It’s on my list … for tomorrow.

I am a great procrastinator. Like one of the best to ever live. I don’t procrastinate all the time and there are definitely things (and times) that I am dead serious about getting done right away, but then there are other things that I can’t seem to force myself to do no matter how much I tell myself that I need to do it. Take for example, I have been telling myself that I need to clean out my coffee cup cabinet since the first day of spring (it made my spring cleaning “to do” list), but I still haven’t done it. I know why I don’t get it done. I only have about 50 coffee cups in there and I don’t like having to get rid of any of them. I actually have a few drinking glasses and some water bottles and some pint glasses up there, too (we don’t really use too many drinking glasses, just mostly coffee cups), and it’s ridiculously crowded, with cups stacked, just waiting for someone to open the cabinet door to topple out onto the floor and break. It’s an “enter at your own risk” cabinet which I probably should have guests sign a waiver for when they enter my home.
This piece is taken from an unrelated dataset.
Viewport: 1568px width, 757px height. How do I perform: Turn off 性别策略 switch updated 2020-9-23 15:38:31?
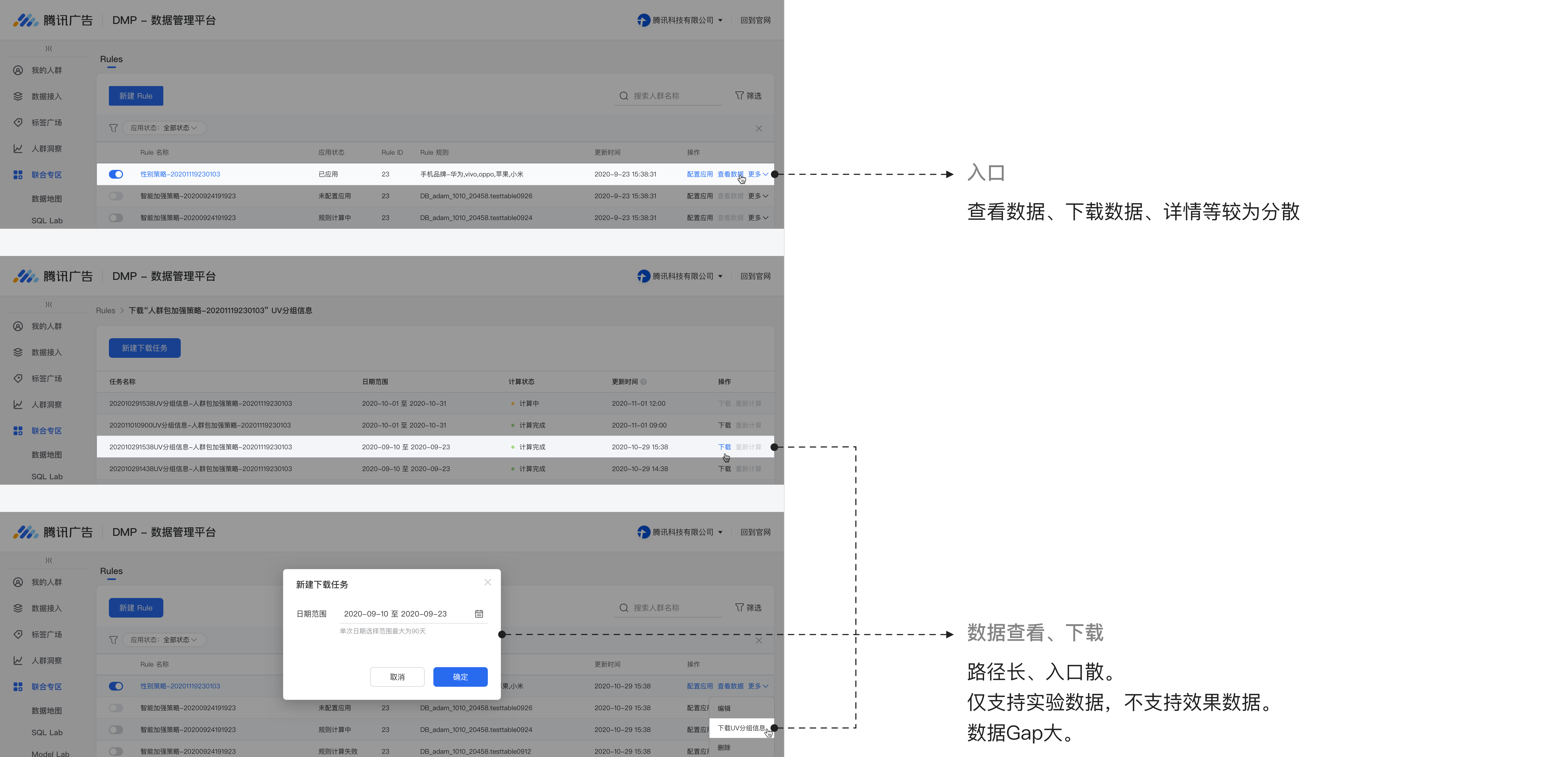tap(116, 174)
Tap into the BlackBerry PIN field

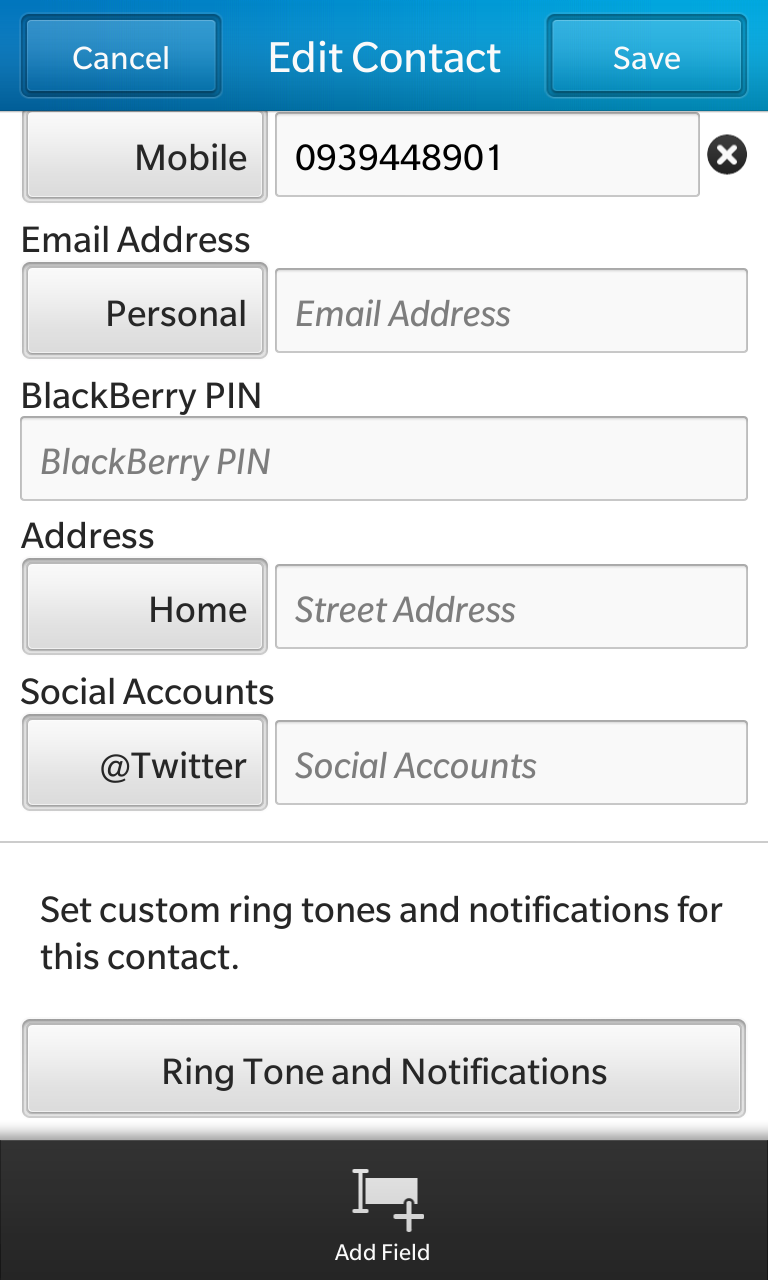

Yeah, kinda dangerous, and I know I need to get it straightened out, but here I am dragging my feet. I just don’t want to have to sort through my coffee cups and pass judgment on them. I mean, who wants to be the one to decide that this one is worthy of space in my cabinet, while that one doesn’t have enough sentimental value. I feel massive guilt, since a majority have been gifted to me, some of which I love because they are physically attractive, while others I love simply because the gift bearer thought I would love it. So, how do I choose? Well, I guess I don’t have to today. My good friend procrastination can keep me from having to make those painful decisions for a while longer.